Kuhn reading and developing a new Ontology

Kuhn’s article is critical of existing ontologies as overly focussing on objects and their attributes. He details the development of a new ontology that embraces processes and actions in addition to objects. He advocates for the formalization of such a system to better represent the geo-spatial component of phenomena. As an example, he uses a German traffic code as a case study to demonstrate innovations in ontology structure.

A contentious point in this article was Kuhn’s assertion that teaching the programming, engineering, and ontology-generating tools to domain experts is useless because these tools are incompatible with the theories. I believe that familiarizing and engaging domain scientists in critical review of these tools (much like what this seminar class is doing) exposes the built-in assumptions and limitations of the ontology; an ontology that originates from computer science and information systems. Furthermore, contemporary neo-geographers and the geospatial web are blurring the distinction between geographers and programmers. Intuitive tools such as search engines and even programming languages that increasingly approximate natural language are emerging.

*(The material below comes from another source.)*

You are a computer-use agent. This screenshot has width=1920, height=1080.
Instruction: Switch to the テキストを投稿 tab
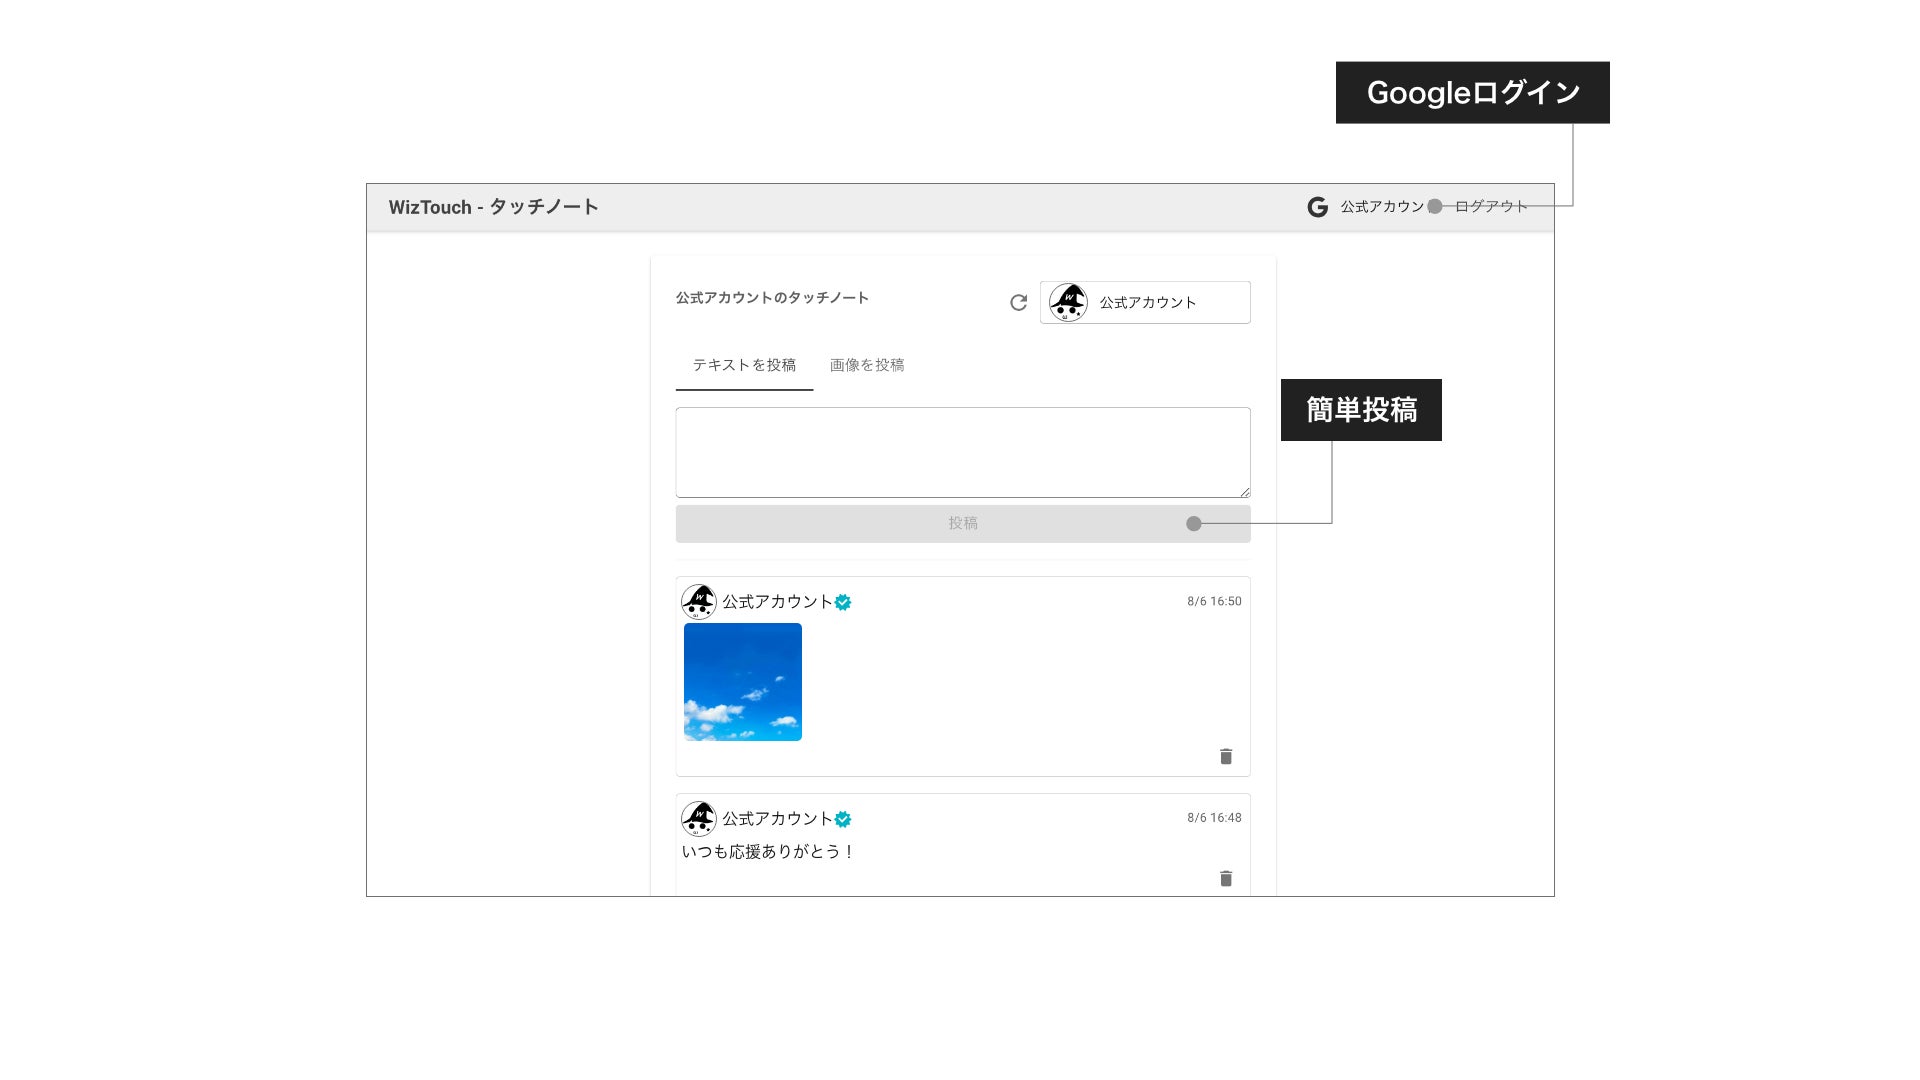[744, 365]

There is merit in Kuhn’s call for a shift of structuring data to better represent the geographic component of geographical data. However, I believe that it is entirely too abstract to create a new system from scratch. Much like how our understandings of things change over time, is it not possible to allow our ontologies to change organically and incrementally? Such a transition would allow for more recycling of collected data, more exchanges of dialogue, and is probably more feasible.  

– Madskiier_JWong

One Response to “Kuhn reading and developing a new Ontology”

  1. sieber says:

    You hit on a particular challenge to ontologists. Theirs is a very top-down labour-intensive process of interviewing numerous domain experts. Neogeographers, others come in and say, it all can be aggregated from the hundreds, millions of contributions on the web and the way that non-experts are tagging content. These relations neogeographers and Google, for that matter, contend that this is a completely bottom up procedure. However, what happens when there are dominant, non-scientific views abundantly on the web? What meaning is extracted? That’s could be a problem.